Reacting Flows UQ

Uncertainty Quantification in Reacting Flows

Both the structure and parameters of reacting flow models rely on a significant degree of empiricism, or on approximate theoretical analysis, and therefore involve a degree of uncertainty. This is true for constitutive laws, subgrid models, initial/boundary conditions, as well as thermochemical models. In particular, chemical kinetic models for complex fuels typically involve thousands of uncertain Arrhenius rate-expression parameters.

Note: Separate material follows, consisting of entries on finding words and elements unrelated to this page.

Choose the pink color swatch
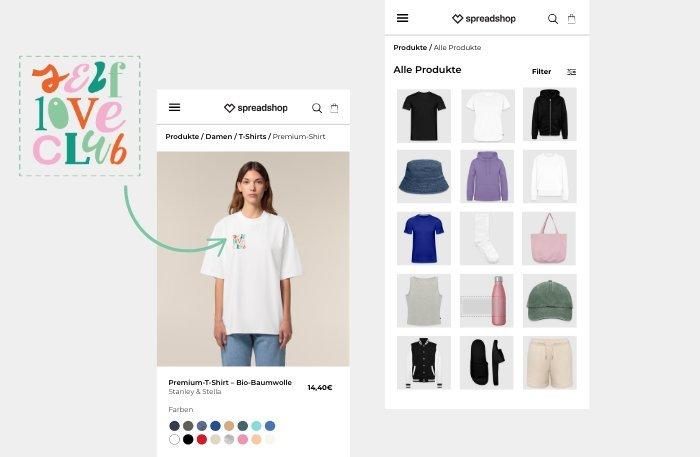Image resolution: width=700 pixels, height=457 pixels. 243,440
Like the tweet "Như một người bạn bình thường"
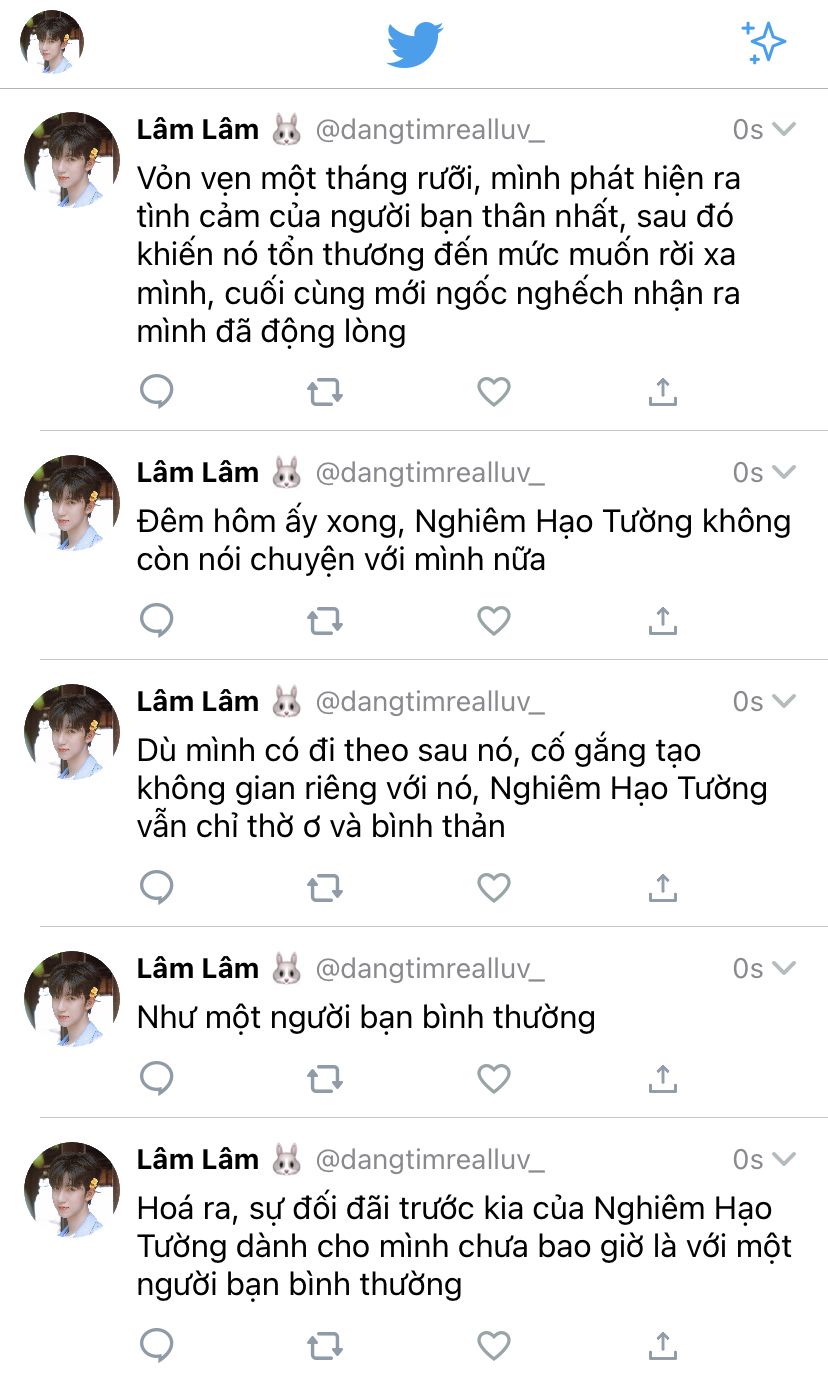Image resolution: width=828 pixels, height=1382 pixels. (494, 1078)
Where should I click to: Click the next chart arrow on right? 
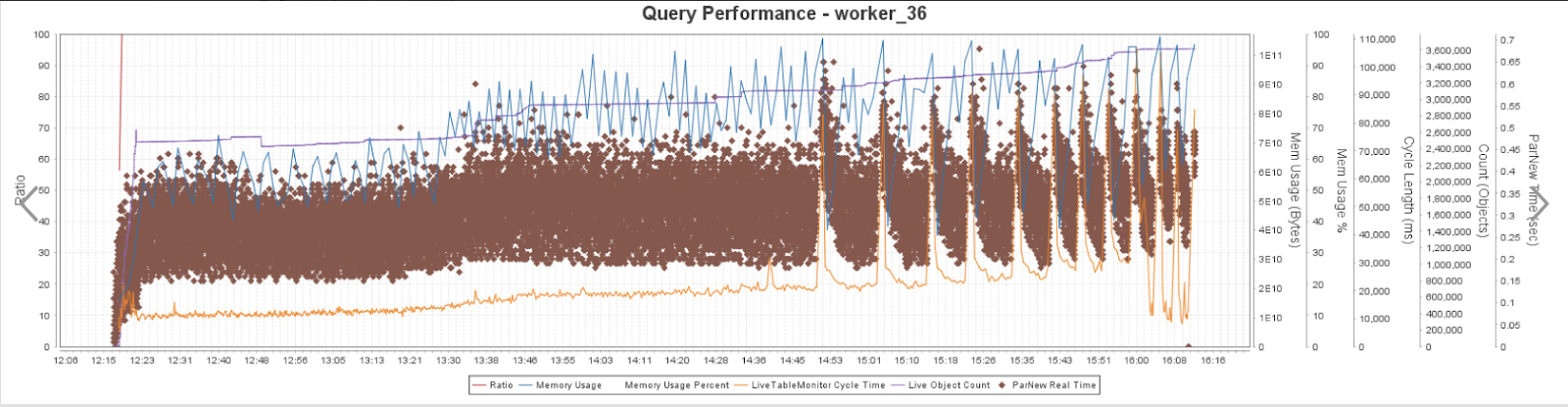coord(1540,204)
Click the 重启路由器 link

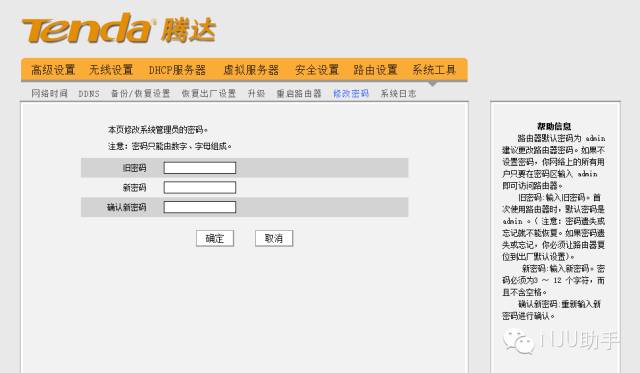tap(299, 93)
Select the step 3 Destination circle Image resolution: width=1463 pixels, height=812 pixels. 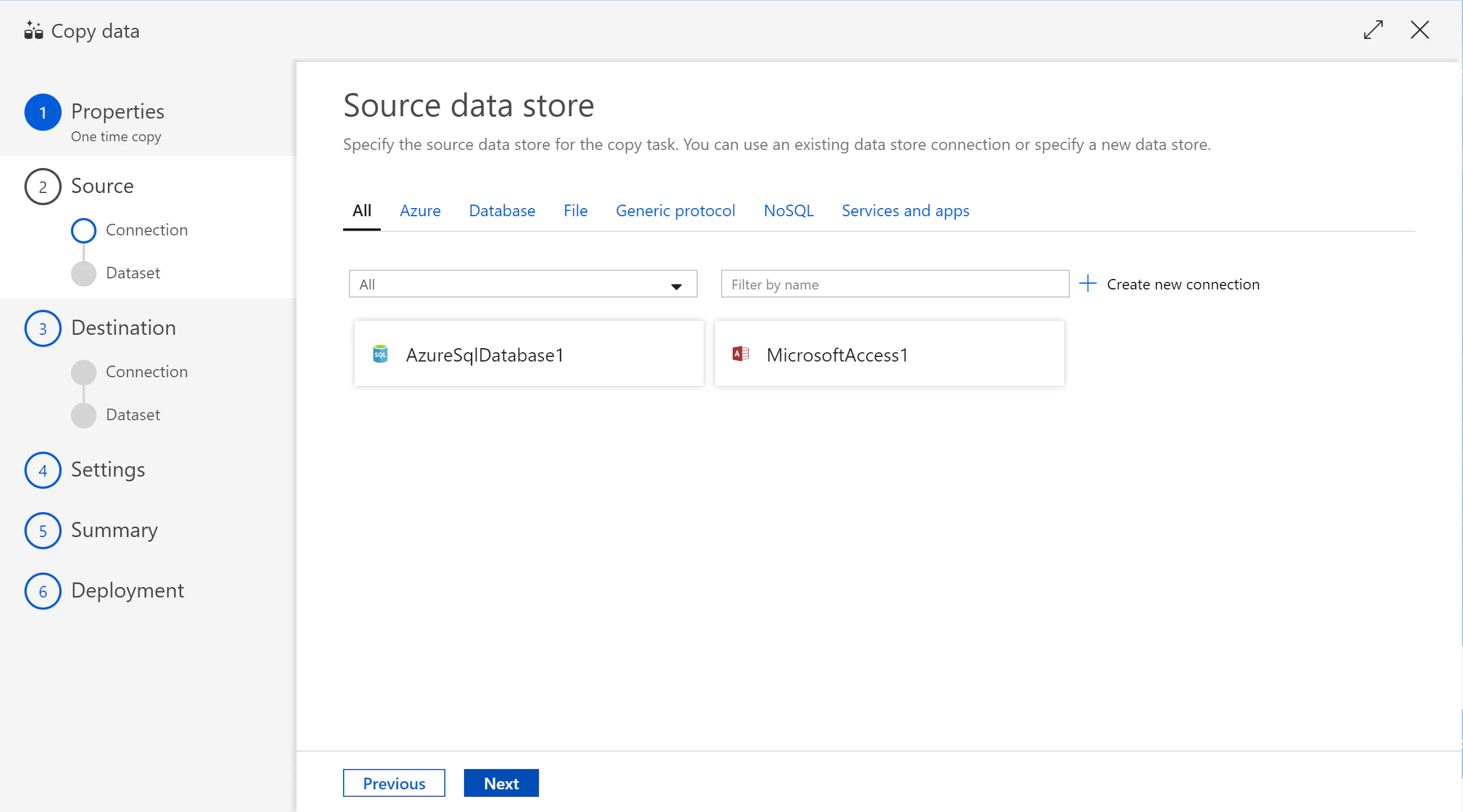42,328
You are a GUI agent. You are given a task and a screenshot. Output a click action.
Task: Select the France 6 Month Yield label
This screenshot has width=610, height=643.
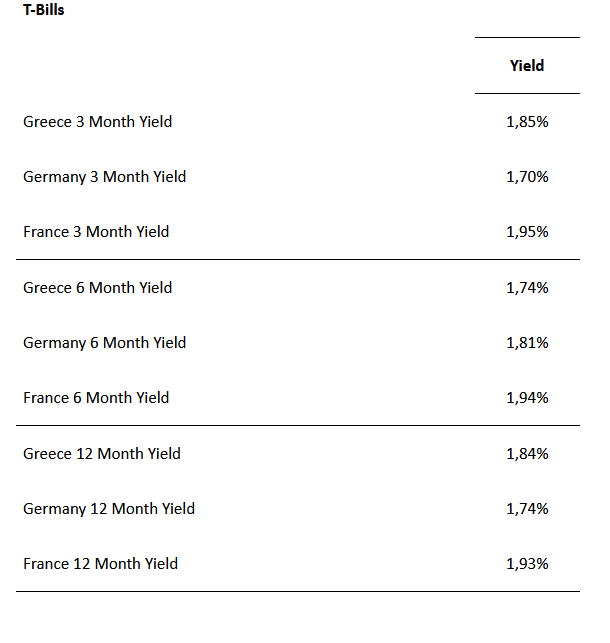[x=96, y=398]
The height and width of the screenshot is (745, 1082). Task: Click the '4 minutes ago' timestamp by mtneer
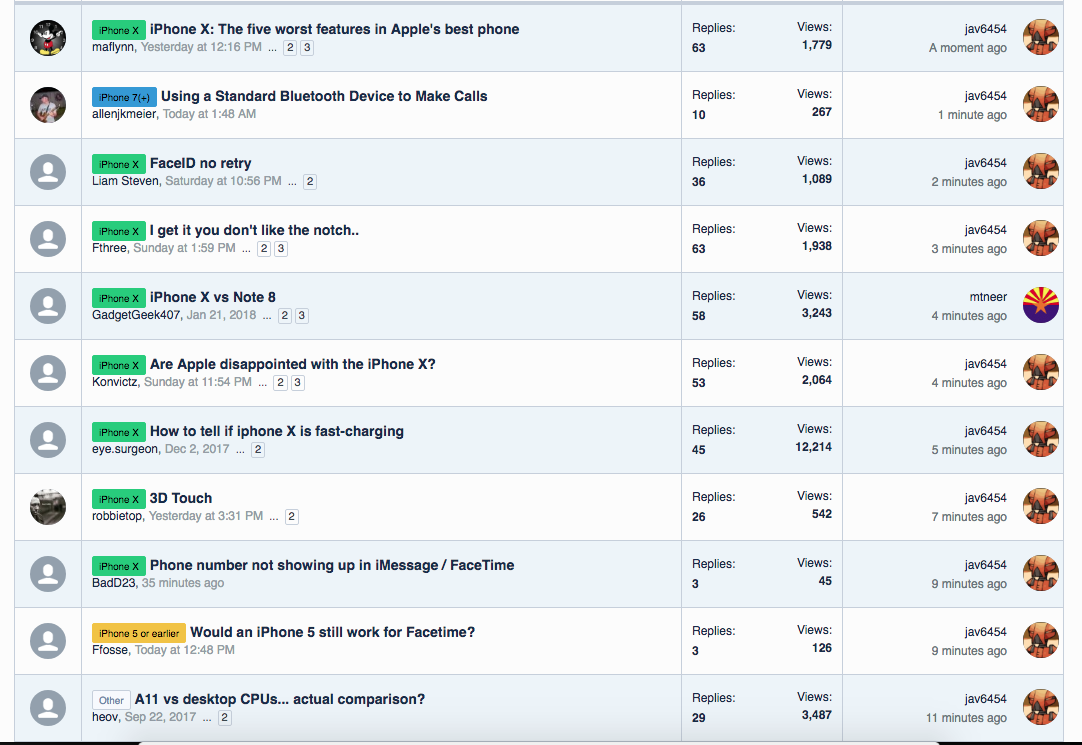coord(969,316)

It is important, both for model validation and design optimization purposes, that these uncertainties be adequately quantified and propagated to model outputs of interest. Sandia’s computational researchers have developed probabilistic algorithms and software tools to estimate uncertainties in model parameters based on measurement data, and to propagate these uncertainties forward through complex chemically reacting flow models. The former relies on Bayesian inference to construct joint posterior probability density functions (PDFs) on model parameters, while the latter relies on polynomial chaos expansions to represent random variables along with both intrusive/nonintrusive means to propagate these expansions forward. Moreover, the use of Bayesian inference strategies has been demonstrated in constructing Arrhenius rate expression parameter PDFs in the absence of data, but using other available information based on prior measurements.

The coupling of advanced uncertainty quantification methods and high-end computational resources enable the extraction of additional information from reacting flow computations that is useful in both scientific and engineering contexts.